Data provided =>
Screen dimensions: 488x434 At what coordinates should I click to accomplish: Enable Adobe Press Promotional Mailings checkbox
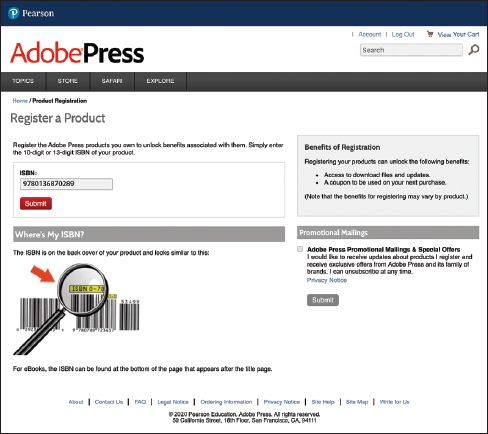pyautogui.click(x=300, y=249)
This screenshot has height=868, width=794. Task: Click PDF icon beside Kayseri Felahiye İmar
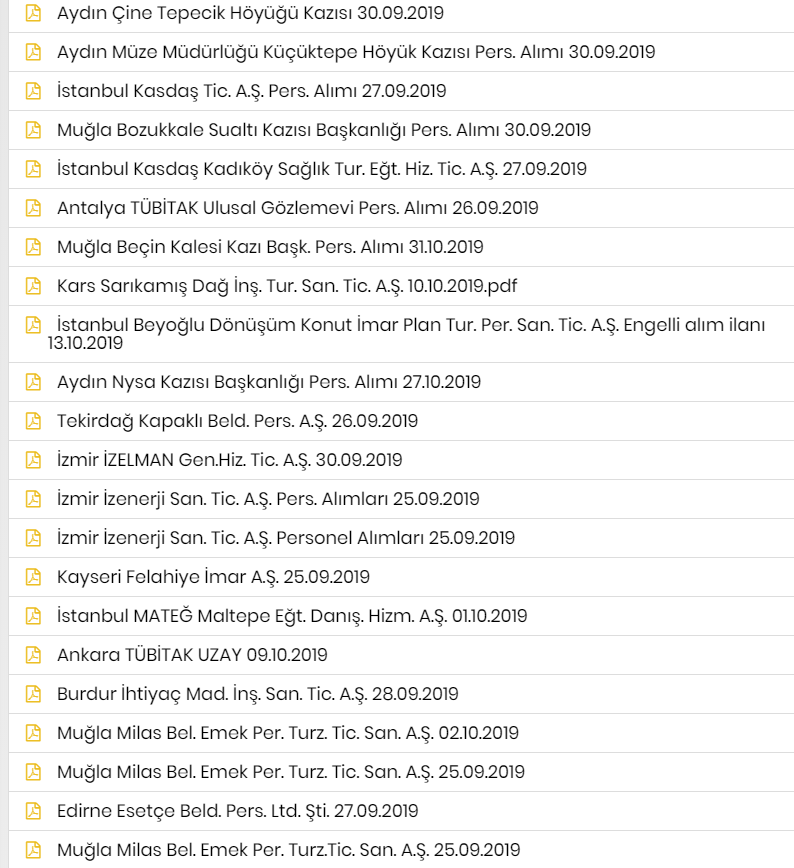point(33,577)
--
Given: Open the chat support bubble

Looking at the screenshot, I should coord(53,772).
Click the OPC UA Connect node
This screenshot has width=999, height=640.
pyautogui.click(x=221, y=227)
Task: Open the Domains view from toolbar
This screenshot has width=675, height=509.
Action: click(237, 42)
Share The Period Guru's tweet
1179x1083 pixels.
...
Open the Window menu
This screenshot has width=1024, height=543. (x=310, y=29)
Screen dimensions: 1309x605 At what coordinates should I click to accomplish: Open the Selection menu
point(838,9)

What is required => Output exactly the lines of the material above from the one containing "Click the OPC UA Connect node" up to and including the one containing "1179x1083 pixels.".

Answer space =>
Click the OPC UA Connect node
This screenshot has width=999, height=640.
pyautogui.click(x=221, y=227)
Task: Open the Domains view from toolbar
This screenshot has width=675, height=509.
Action: click(237, 42)
Share The Period Guru's tweet
1179x1083 pixels.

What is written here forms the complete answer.